To do:
The copy must run from the line containing "You are a computer-use" through the final line of the records, both included, exactly as written. It should contain no pictures.

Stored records

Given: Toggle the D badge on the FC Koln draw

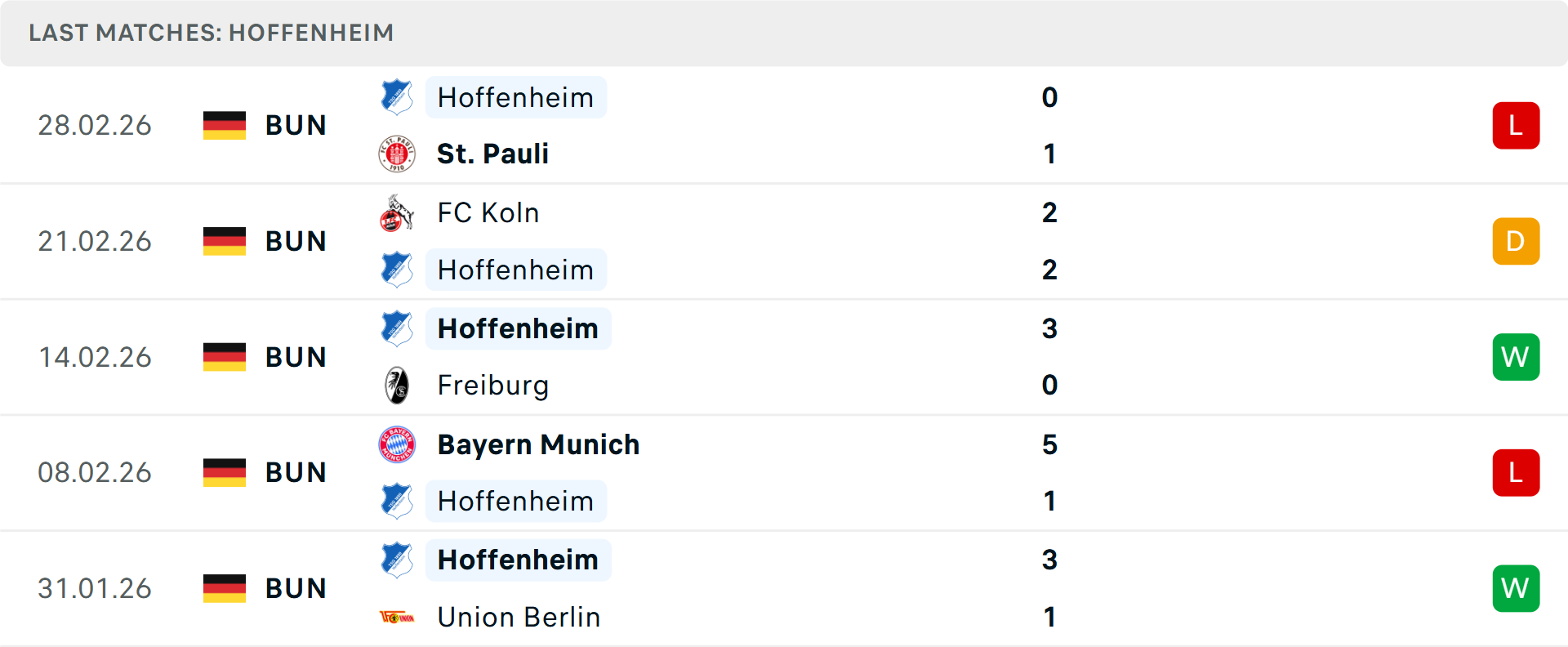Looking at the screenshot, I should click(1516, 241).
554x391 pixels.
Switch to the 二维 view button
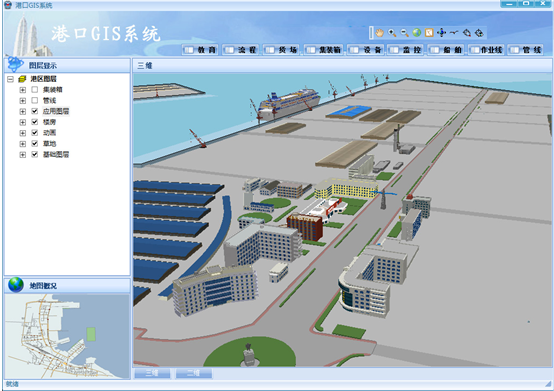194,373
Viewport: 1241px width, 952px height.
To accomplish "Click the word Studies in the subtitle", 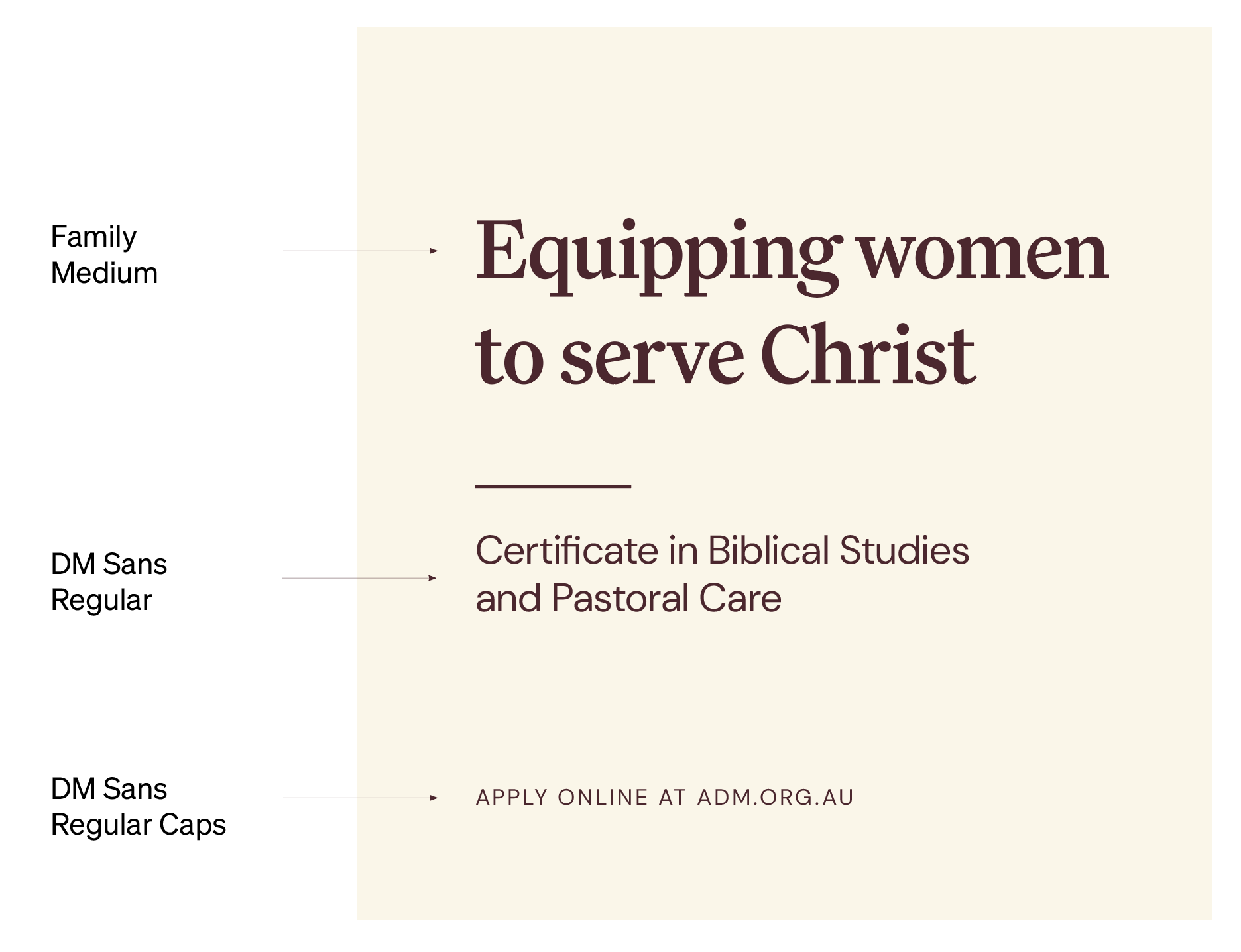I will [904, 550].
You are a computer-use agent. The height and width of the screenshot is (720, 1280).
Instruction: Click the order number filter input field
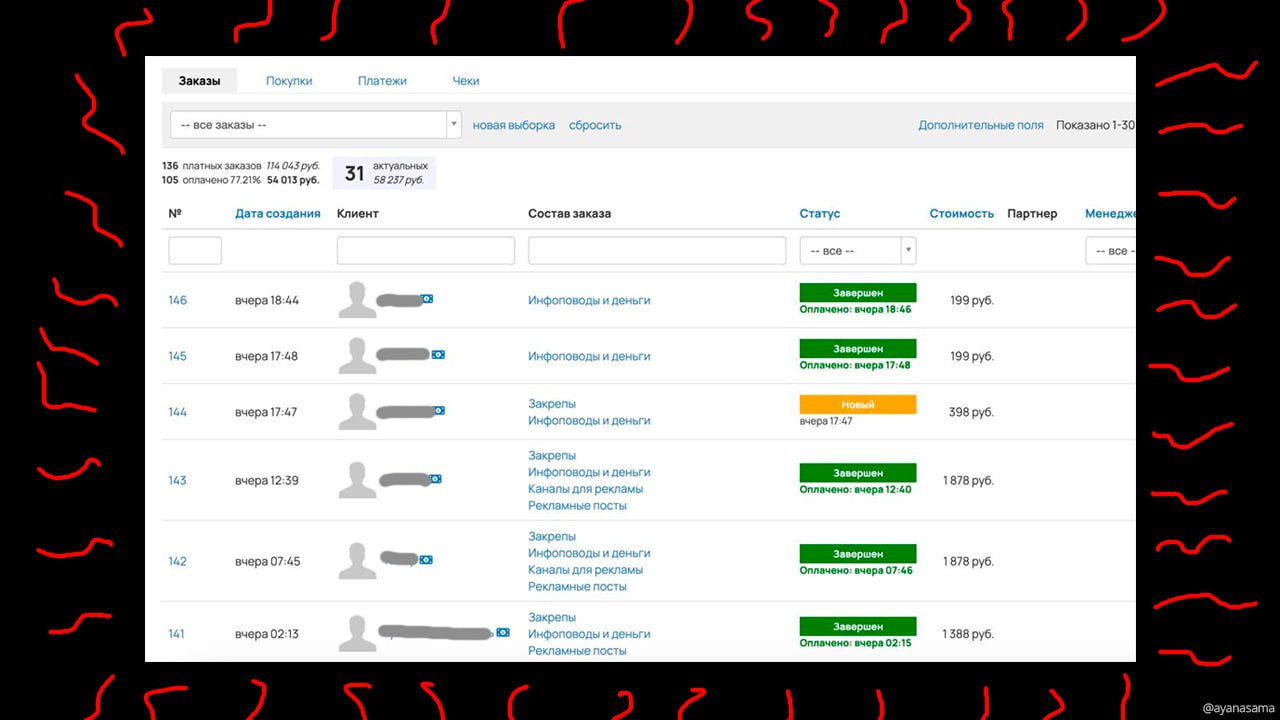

Exercise output:
You are a computer-use agent. The height and width of the screenshot is (720, 1280).
Instruction: Click the order number filter input field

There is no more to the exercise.